Originally Posted by CenturionMonkey
ok another one.

i've gotten the left side down to

cos(x/2) - sin(x/2)
_________________

cos(x/2) + sin(x/2)

and the final right side equals:

1 - tan(x/2)
__________

1 + tan(x/2)

ps. i'm sorry for making it look so noobish. I am not sure how you guys do that fancy way of writing the equation down. The way Galactus over there answered me.
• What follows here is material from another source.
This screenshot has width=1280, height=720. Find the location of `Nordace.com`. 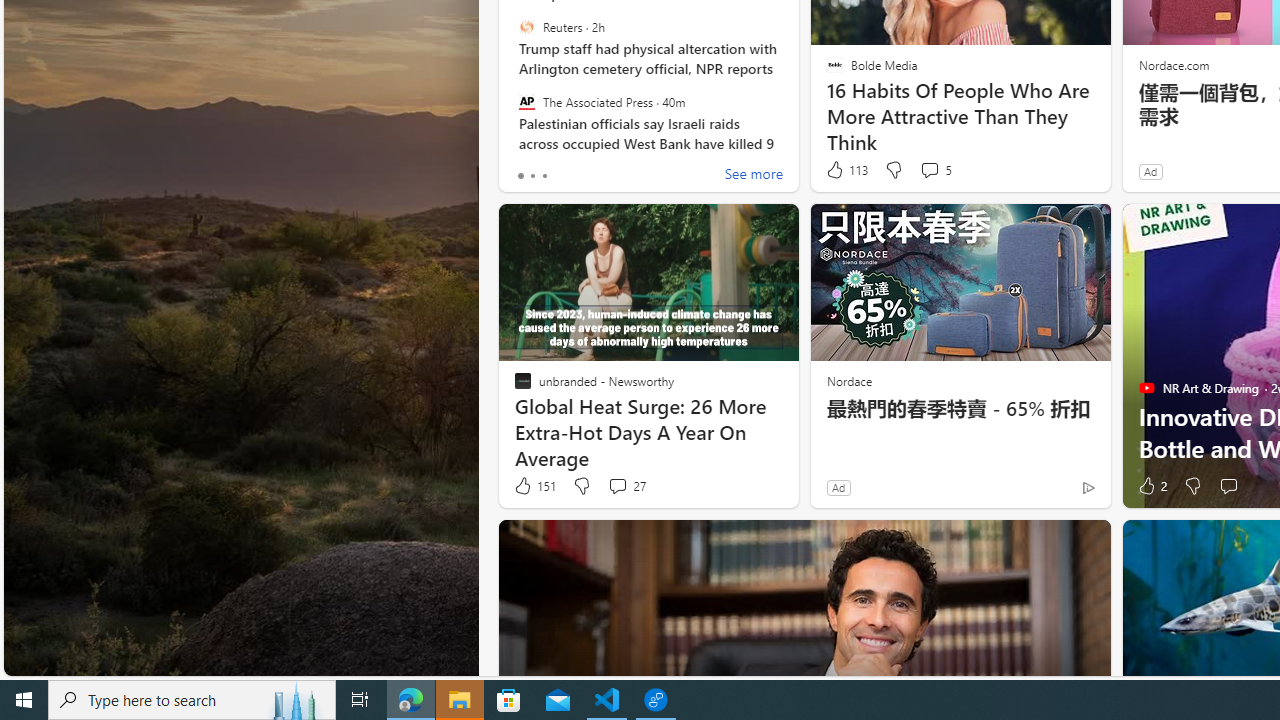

$\displaystyle \frac {1 - \tan (x/2)}{1 + \tan (x/2)} = \frac {1 - \frac {\sin (x/2)}{\cos (x/2)}}{1 + \frac {\sin (x/2)}{\cos (x/2)}}$

now combine the fractions in the numerator and denominator and simplify
• Dec 1st 2007, 06:59 PM
CenturionMonkey
yeah i would, but the left side i gave there, is like 8 steps down from the original left side. and it's too difficult to to go from right side, all the way to the original left side. :/

original LS: sec(x) - tan(x)

orignial RS: tan((pi/4) - (x/2))
• Dec 1st 2007, 07:05 PM
Jhevon
Quote:

Originally Posted by CenturionMonkey
yeah i would, but the left side i gave there, is like 8 steps down from the original left side. and it's too difficult to to go from right side, all the way to the original left side. :/

original LS: sec(x) - tan(x)

orignial RS: tan((pi/4) - (x/2))

there is no need to go to the original left side. you will prove they are equivalent if you can bring them both to the same thing. you take advantage of the law of transitivity here.
• Dec 1st 2007, 07:08 PM
CenturionMonkey
oh i see what you're saying. alright, thanks a lot.